The Mappings tab in the Deployment diaglog should look the same as the Project Path Mappings from above: Deployment Path Mappings

After selecting Ok in the Deployment dialog you can now upload development files from your local machine to your remote machine. I usually select Automatic so that I don’t have to right click a file and push it to my remote debug server after every edit: automatic upload

Debugging

Using the Select Run/Debug Configuration dropdown in the Navigation Bar near the top of PyCharm select the Edit Configurations… option. You want to check to make sure that your Python interpreter is the remote interpreter we’ve just created and not one of your local python interpreters: debug settings

You should now be able to put a breakpoint at the Hello World line in the blog-remote-debug-python.py file in our sample project, press ^D to debug and once you visit the http address associated with your ip address (in my case http://130.211.210.118/) you’ll trigger the breakpoint and be able to look at the variables from your remote docker container.
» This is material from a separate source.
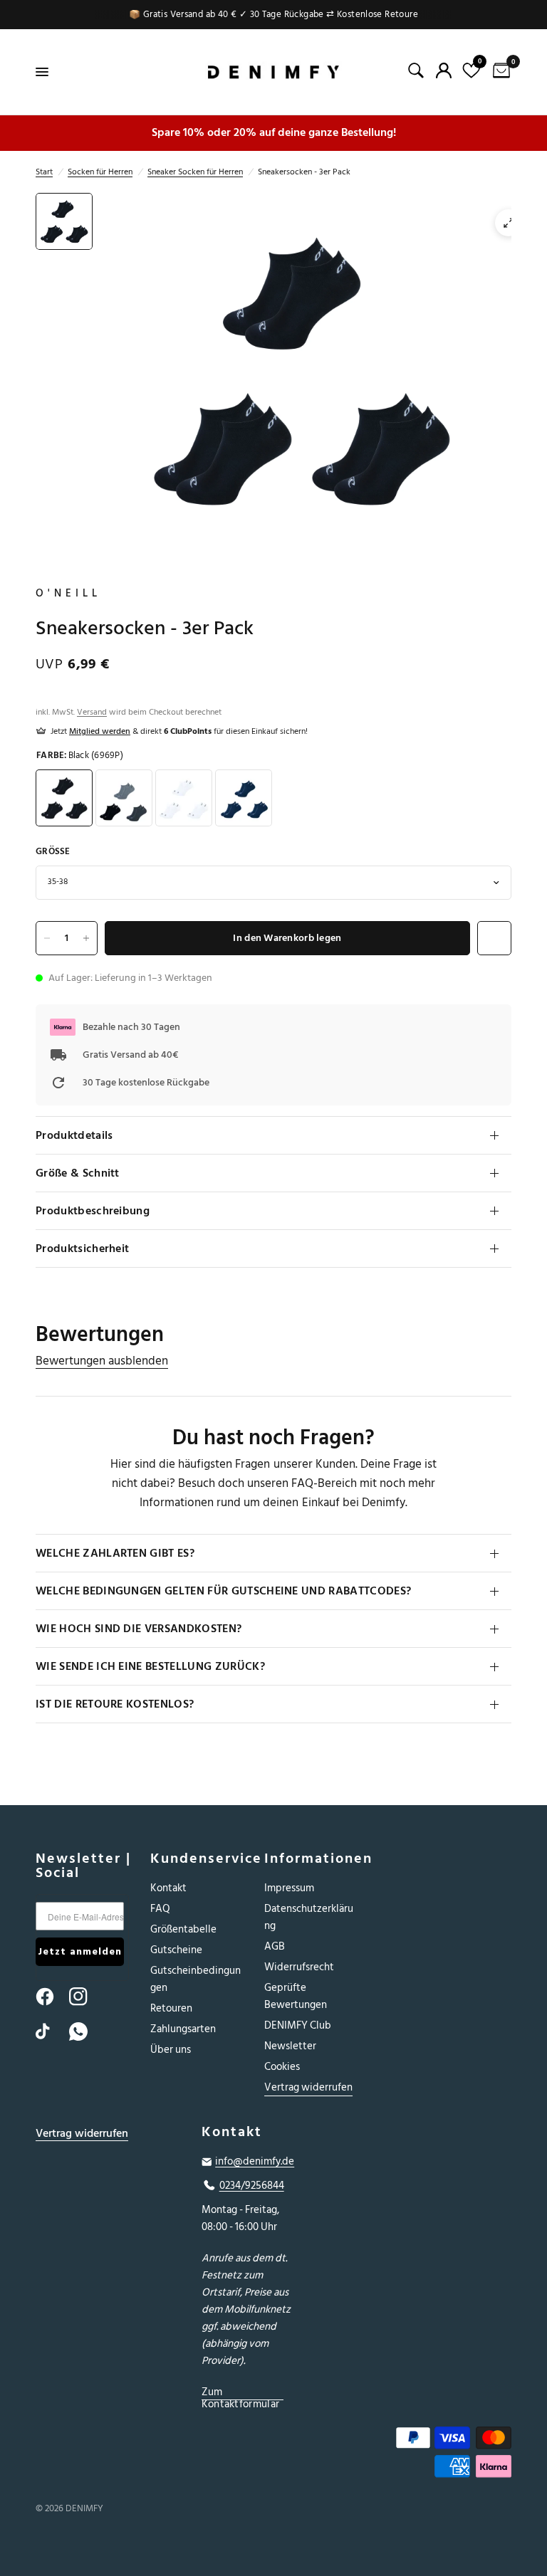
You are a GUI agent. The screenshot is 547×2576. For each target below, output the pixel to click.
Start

You also should be able to update the blog-remote-debug-python.py file, save it and those changes will be automatically uploaded to your container and demonstrated in your next debugging with PyCharm (sometimes those changes can be experienced within one debug session).

Rebuilding Image

There will be times when you’ll want to checkout a different branch. You could ssh into your container remotely or using the docker exec command from within your remote VM and then checkout a different branch (one that matches whatever branch is on your local machine). This will work pretty well for changes in branches.
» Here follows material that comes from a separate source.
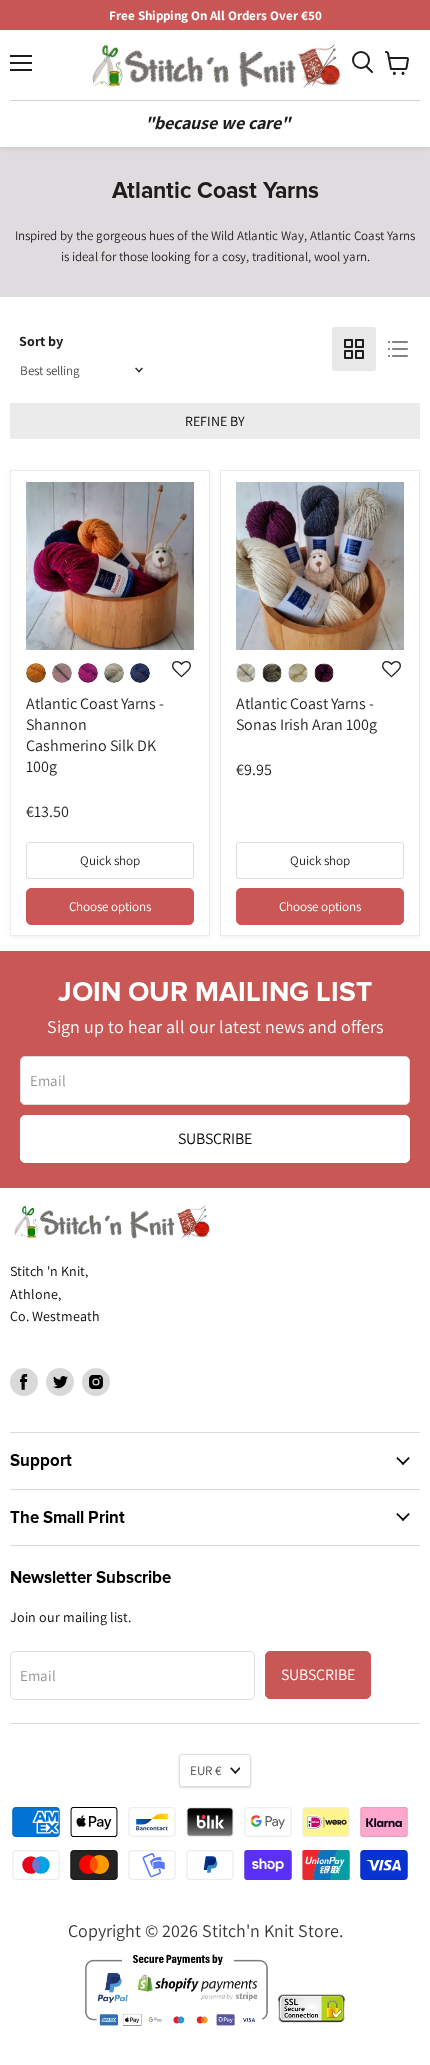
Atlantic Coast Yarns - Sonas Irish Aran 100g (306, 714)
At other times there will be large changes to a Dockerfile or an inherited image that requires a rebuild of a machine. To do so you’ll need to follow theses commands:

gcloud compute --project "blog-and-demos" ssh --zone "us-central1-f" "remote-debug-demo"
cd /opt/src/blog-remote-debug-python
sudo git pull origin master
sudo docker build -t your-special-image-name .
sudo docker tag your-special-image-name test-image
cd ~/remote-debug-docker/
sudo docker build -t debug-image .
sudo docker stop temp-python-debug
sudo docker rm temp-python-debug
sudo docker run -p 52022:22 -p 80:5000 -it --privileged --name=temp-python-debug debug-image

PyCharm will try to protect you from this new Docker container, so you’ll get a warning like this: ssh key warning

You can click Yes and all will work fine (unless someone just happens to be eavesdropping at the moment you rebuilt your docker image, but that seems unlikely).